The sky above an erupting volcano in Indonesia has turned a stunning electric purple during a lightning storm.
Spectacular images captured the spectacle as Mount Sinabung in Karo, North Sumatra, continued to spew a column of ash and smoke up to 16,400ft (5km) into the sky as lightning bolts crackled above.
Sinabung leapt back into life last week, with 13 separate blasts on Tuesday alone, and it continued to shoot volcanic debris for several days afterwards.
The purple skies – which can be caused by the scattering of white light due to moisture, haze and dust in the air – were captured by photographers on Friday using long exposures.
Below are some images from lightning strikes on volcanoes:
The stunning phenomenon has been little studied, so scientists can’t say with certainty what causes it. For a start, it’s difficult to study. According to German photographer Martin Rietze, who has photographed the phenomenon, lightning activity is at its highest at the start of an eruption, meaning if you’re not already at the right place at the right time, it will probably be too late by the time you get there.

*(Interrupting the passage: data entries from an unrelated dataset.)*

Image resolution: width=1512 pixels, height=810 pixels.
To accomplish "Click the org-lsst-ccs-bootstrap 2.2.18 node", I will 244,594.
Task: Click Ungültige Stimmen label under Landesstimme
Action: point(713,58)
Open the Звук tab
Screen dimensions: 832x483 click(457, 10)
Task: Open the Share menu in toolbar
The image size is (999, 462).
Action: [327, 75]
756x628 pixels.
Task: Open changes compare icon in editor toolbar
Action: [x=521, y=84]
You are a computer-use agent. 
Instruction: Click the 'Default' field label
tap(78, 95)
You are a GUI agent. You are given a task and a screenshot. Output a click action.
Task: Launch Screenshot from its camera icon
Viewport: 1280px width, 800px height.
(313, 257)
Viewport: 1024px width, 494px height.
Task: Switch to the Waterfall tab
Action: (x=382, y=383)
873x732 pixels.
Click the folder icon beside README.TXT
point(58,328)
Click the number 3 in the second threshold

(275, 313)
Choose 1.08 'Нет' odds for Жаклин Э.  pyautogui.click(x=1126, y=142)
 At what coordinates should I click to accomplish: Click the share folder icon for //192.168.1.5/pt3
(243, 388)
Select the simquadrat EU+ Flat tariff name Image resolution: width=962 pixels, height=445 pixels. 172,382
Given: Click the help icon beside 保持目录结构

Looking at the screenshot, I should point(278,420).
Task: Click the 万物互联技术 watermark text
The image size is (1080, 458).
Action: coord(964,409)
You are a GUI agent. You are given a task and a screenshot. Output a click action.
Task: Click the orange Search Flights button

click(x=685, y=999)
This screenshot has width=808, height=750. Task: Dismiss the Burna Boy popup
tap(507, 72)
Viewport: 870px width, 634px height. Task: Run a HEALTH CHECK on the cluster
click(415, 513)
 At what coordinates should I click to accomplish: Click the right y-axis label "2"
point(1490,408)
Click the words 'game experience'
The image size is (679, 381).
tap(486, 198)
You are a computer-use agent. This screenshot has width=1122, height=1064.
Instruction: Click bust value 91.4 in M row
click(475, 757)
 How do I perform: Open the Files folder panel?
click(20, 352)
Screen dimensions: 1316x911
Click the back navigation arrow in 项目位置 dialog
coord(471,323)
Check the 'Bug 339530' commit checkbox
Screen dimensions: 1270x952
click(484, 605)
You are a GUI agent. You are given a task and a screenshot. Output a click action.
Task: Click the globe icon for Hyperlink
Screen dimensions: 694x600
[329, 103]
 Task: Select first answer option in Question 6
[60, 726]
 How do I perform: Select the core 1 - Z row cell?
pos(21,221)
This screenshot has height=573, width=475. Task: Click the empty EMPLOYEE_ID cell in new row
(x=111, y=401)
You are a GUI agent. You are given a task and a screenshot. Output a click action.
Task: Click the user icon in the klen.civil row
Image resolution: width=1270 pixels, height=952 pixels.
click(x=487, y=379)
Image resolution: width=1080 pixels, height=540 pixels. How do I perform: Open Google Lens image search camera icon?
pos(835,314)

One study suggests that ash particles are responsible for lightning that strikes near the ground. Researchers found that at Sakurajima volcano in Japan, particles were rubbing together in the dense ash clouds, creating static electricity, according to a study in the journal Geophysical Research Letters. For that study, the scientists recorded video of volcanic lightning at Sakurajima — one of the world’s most active volcanoes.